2.The Great Interface Shift: With 77 percent of people familiar with conversational AI, Generative AI is upgrading people’s experience of the internet from transactional to personal. Large language models (LLMs) are being used to stage intelligent, two-way conversations, giving people solutions to “I want to” queries, rather than simply “I want a” requests.
Forty-two percent of consumers would be comfortable using conversational AI like ChatGPT for product recommendations, completing tasks at work (44 percent) and wellness and healthcare advice (33 percent).
3.Is Creative ‘Meh-diocrity’ Looming?: In entertainment, consumers are being fed a constant diet of film and franchise extensions. And broadly, 35 percent of respondents feel app designs are indistinguishable across brands, a sentiment that rises to nearly 40 percent among 18-24-year-olds.
This mediocrity challenge isn’t going to solve itself and might even get worse as generative AI becomes a bigger player in creative processes.

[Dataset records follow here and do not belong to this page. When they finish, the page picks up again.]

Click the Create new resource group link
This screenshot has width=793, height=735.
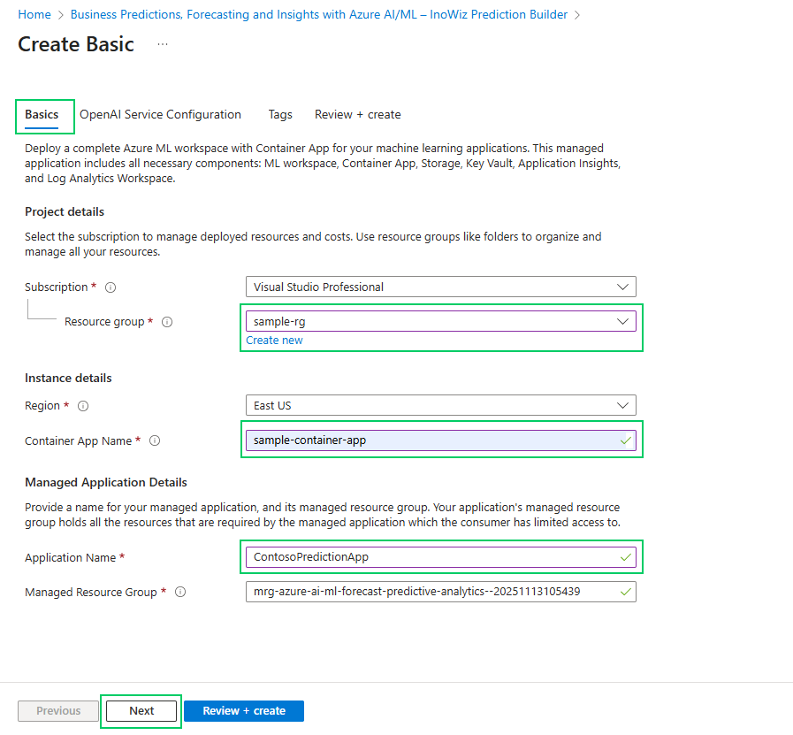coord(274,341)
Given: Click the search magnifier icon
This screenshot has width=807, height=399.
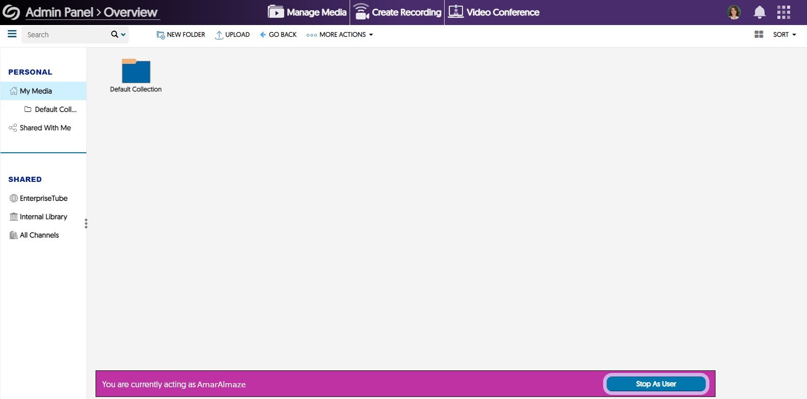Looking at the screenshot, I should [x=114, y=34].
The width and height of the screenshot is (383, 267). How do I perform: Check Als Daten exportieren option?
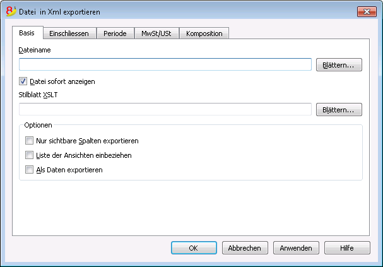29,170
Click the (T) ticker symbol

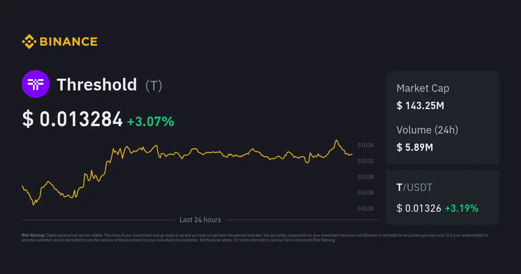(x=154, y=86)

4.Error 429: Human request limit reached: Nearly a third of consumers say that technology has complicated their lives just as much as it has simplified it. Tech feels like something that happens to them rather than for them, demanding too much and often failing to make a positive impact on well-being.
Thirty-one percent say constant notifications control their use of personal tech; 27 percent say it’s algorithms, while another 27 percent say it’s the draw of the endless scroll. In response, consumers are tightening the reins on their tech use: a third are removing notifications, one in five are putting on screen time limits and a quarter are removing apps and devices altogether.

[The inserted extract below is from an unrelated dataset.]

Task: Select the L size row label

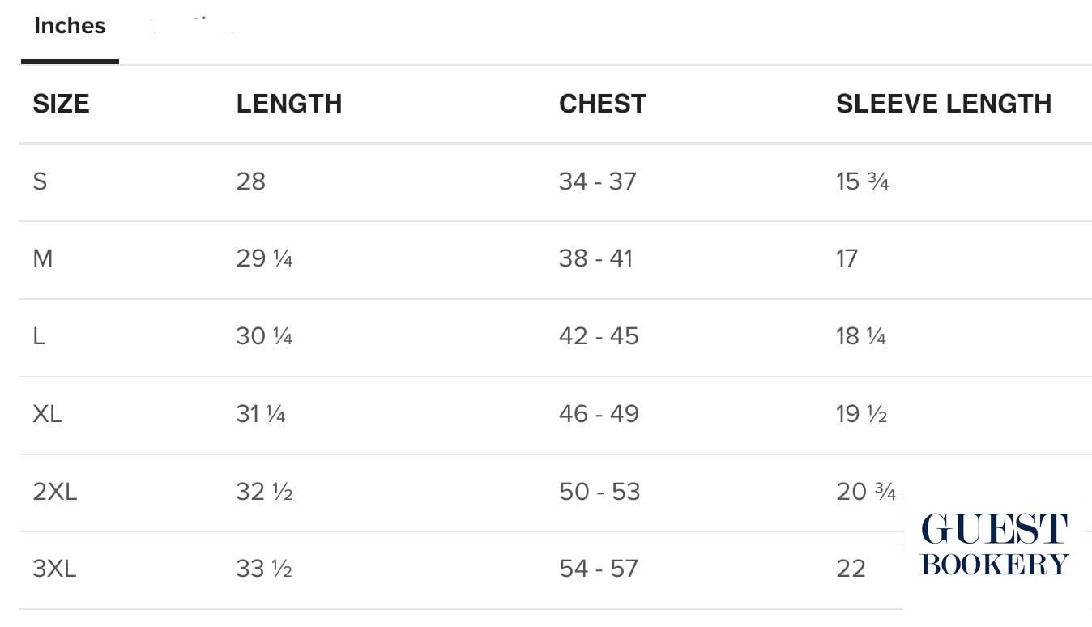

5.Decade of deconstruction: People are challenging long-standing ideas, and shaping new ways of thinking, acting and living. It feels like a decade of deconstruction is beginning, and the impact on systems and services will be far-reaching.
For example, 48 percent make plans for their lives less than 12 months ahead, or don’t plan at all. In the past three years, we’ve also seen a drop in the value placed on traditional milestones including marriage (from 30 percent to 21 percent), graduating from college (from 30 percent to 24 percent) and moving out of the parental home (23 percent to 17 percent).
“It takes meticulous orchestration to play a meaningful and relevant role in customers’ lives,” said David Droga, chief executive officer, Accenture Song. “Consumers today are not linear, they are changing faster than businesses can, so keeping pace is a constant challenge. These trends are a window into the interplay between people, their behaviors and their overall attitudes toward the ever-changing world—be it business, technology or other societal shifts—helping our clients understand their customers’ motivations in ways that can catalyze growth.”